### Instruction
Reproduce every one of the entries below verbatim, omitting the pictures.

• • • • •

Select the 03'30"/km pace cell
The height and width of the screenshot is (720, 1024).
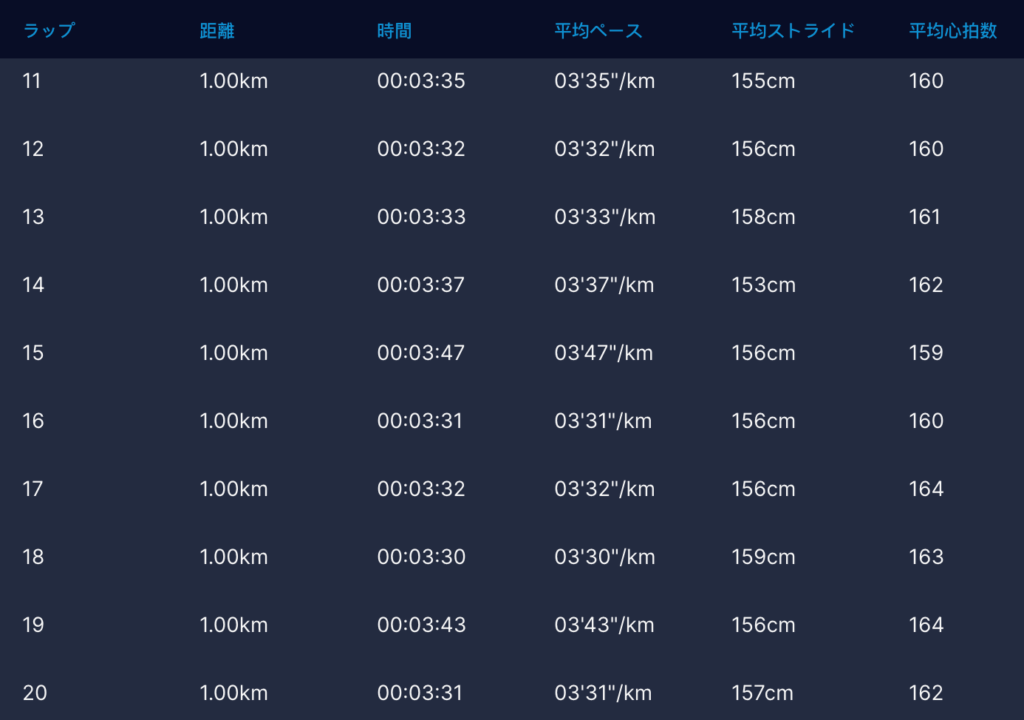coord(604,557)
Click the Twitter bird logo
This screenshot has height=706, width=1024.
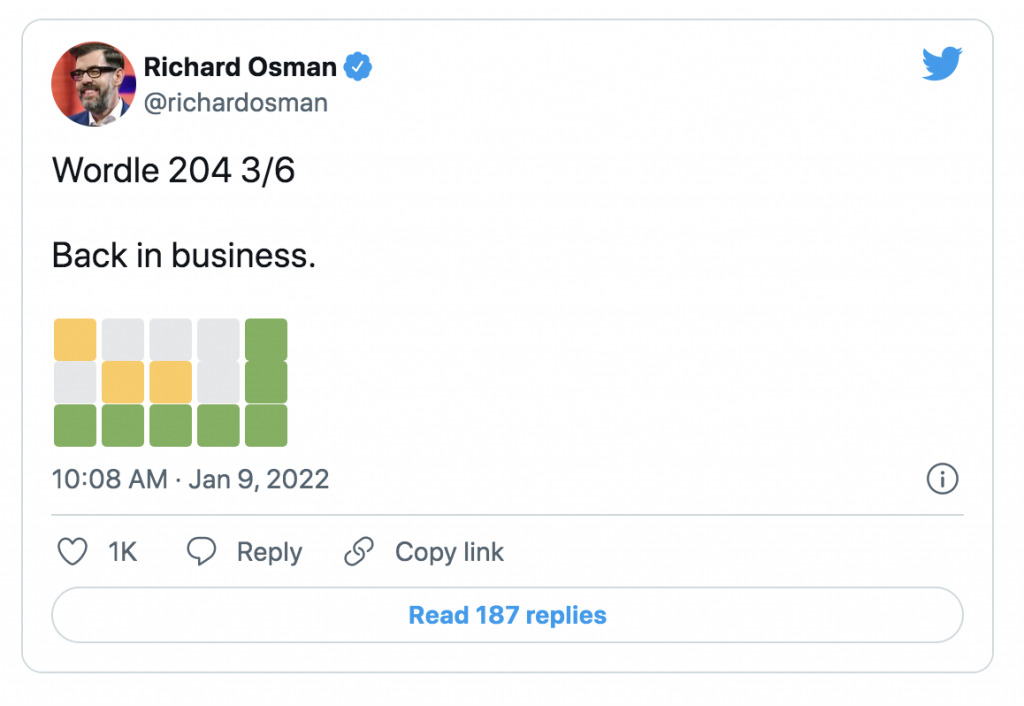(x=941, y=63)
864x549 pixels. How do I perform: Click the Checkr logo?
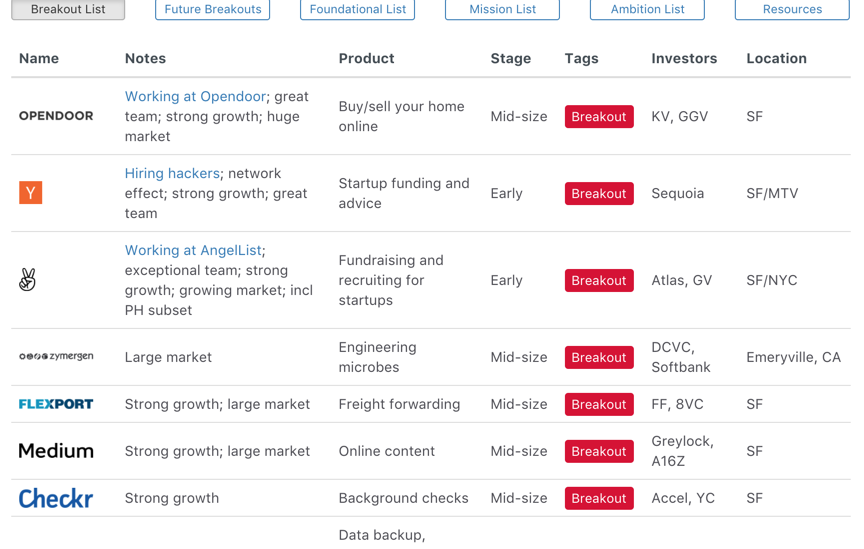(56, 498)
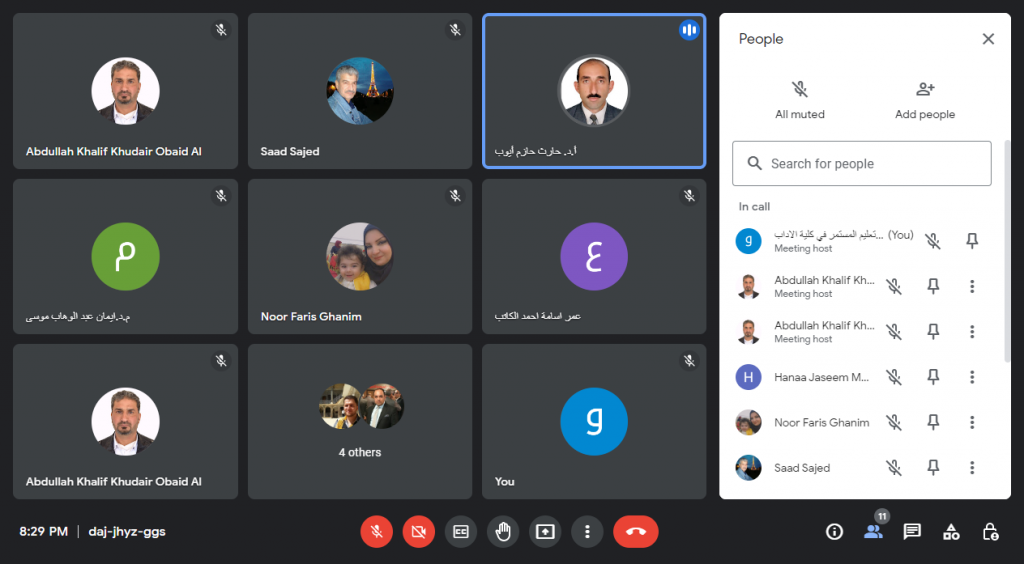Close the People side panel
This screenshot has height=564, width=1024.
click(988, 39)
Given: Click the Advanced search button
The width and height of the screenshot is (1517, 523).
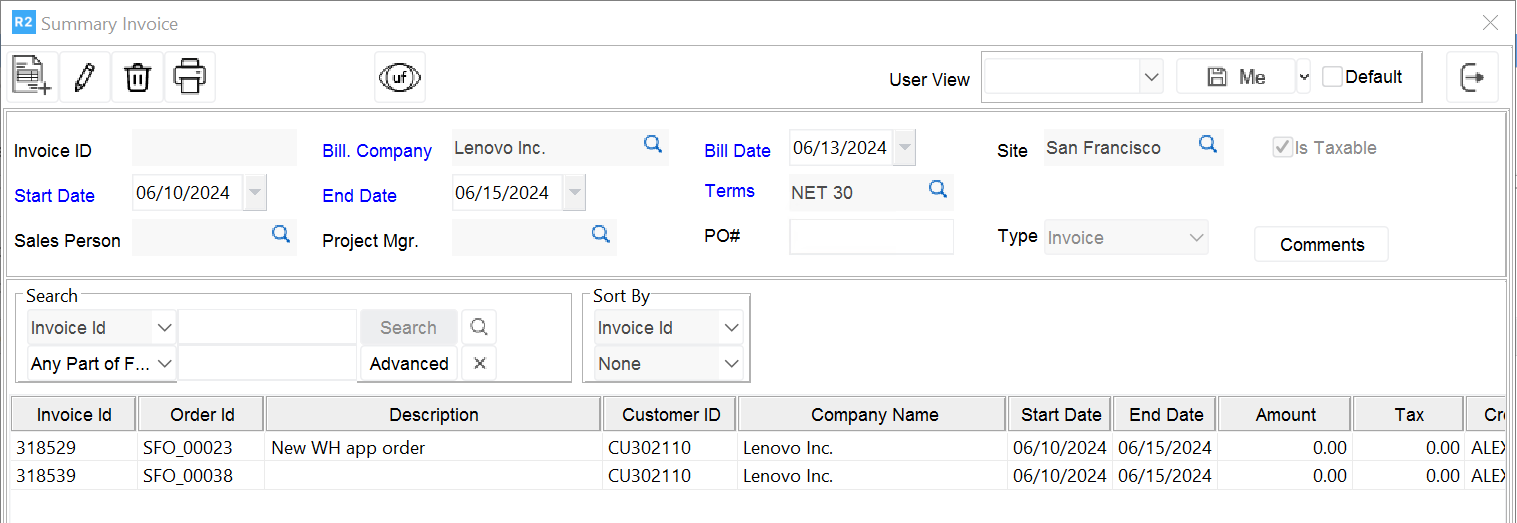Looking at the screenshot, I should coord(409,364).
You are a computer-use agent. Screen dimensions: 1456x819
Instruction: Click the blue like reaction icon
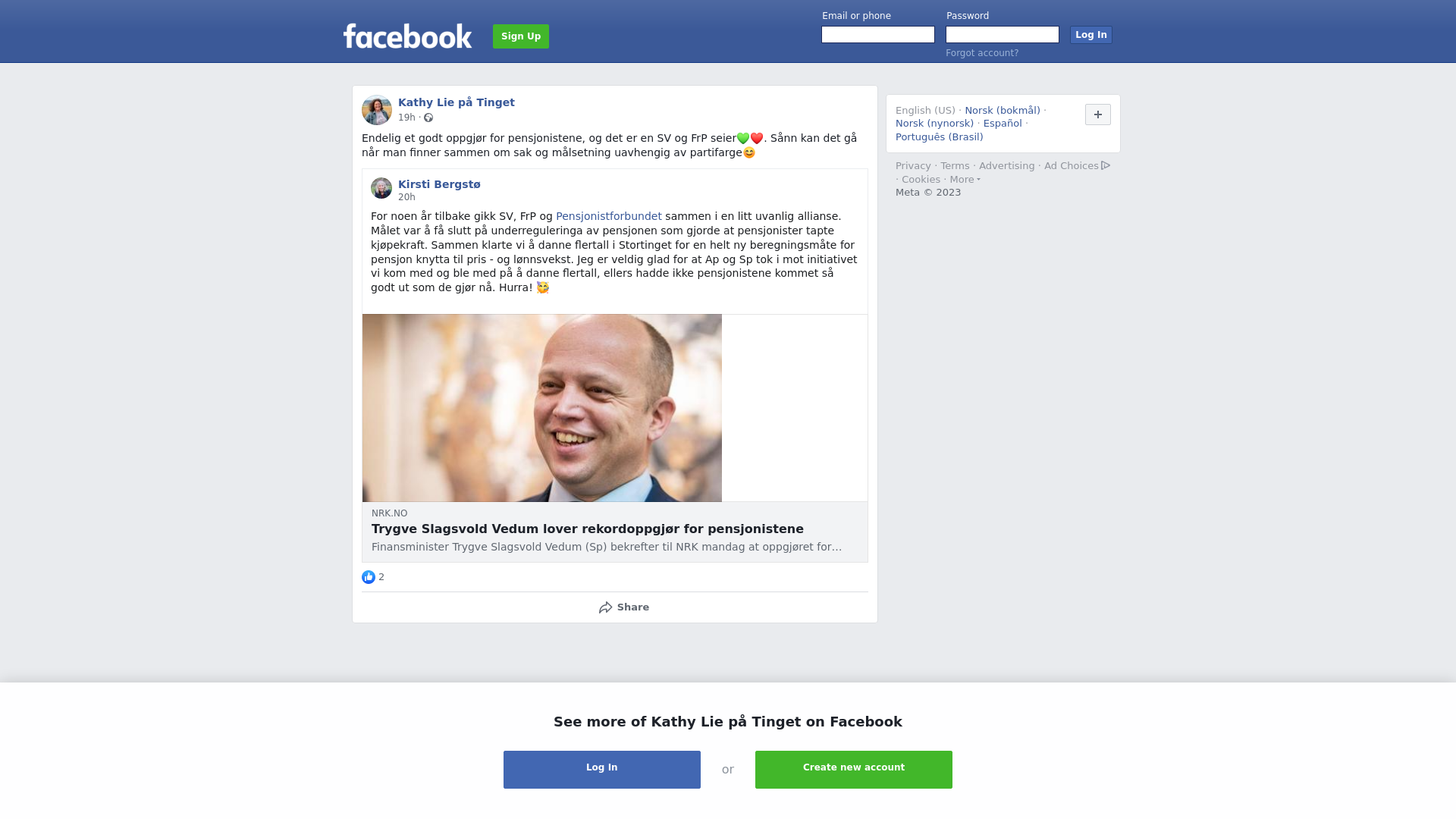click(x=369, y=577)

• • • • •

### Written answer
Select the 03'30"/km pace cell
The height and width of the screenshot is (720, 1024).
coord(604,557)
Click the Twitter bird logo
This screenshot has height=706, width=1024.
(x=941, y=63)
864x549 pixels. How do I perform: Click the Checkr logo?
(56, 498)
Close the People side panel
This screenshot has height=564, width=1024.
click(988, 39)
Given: Click the Advanced search button
The width and height of the screenshot is (1517, 523).
Looking at the screenshot, I should coord(409,364).
You are a computer-use agent. Screen dimensions: 1456x819
Instruction: Click the blue like reaction icon
click(x=369, y=577)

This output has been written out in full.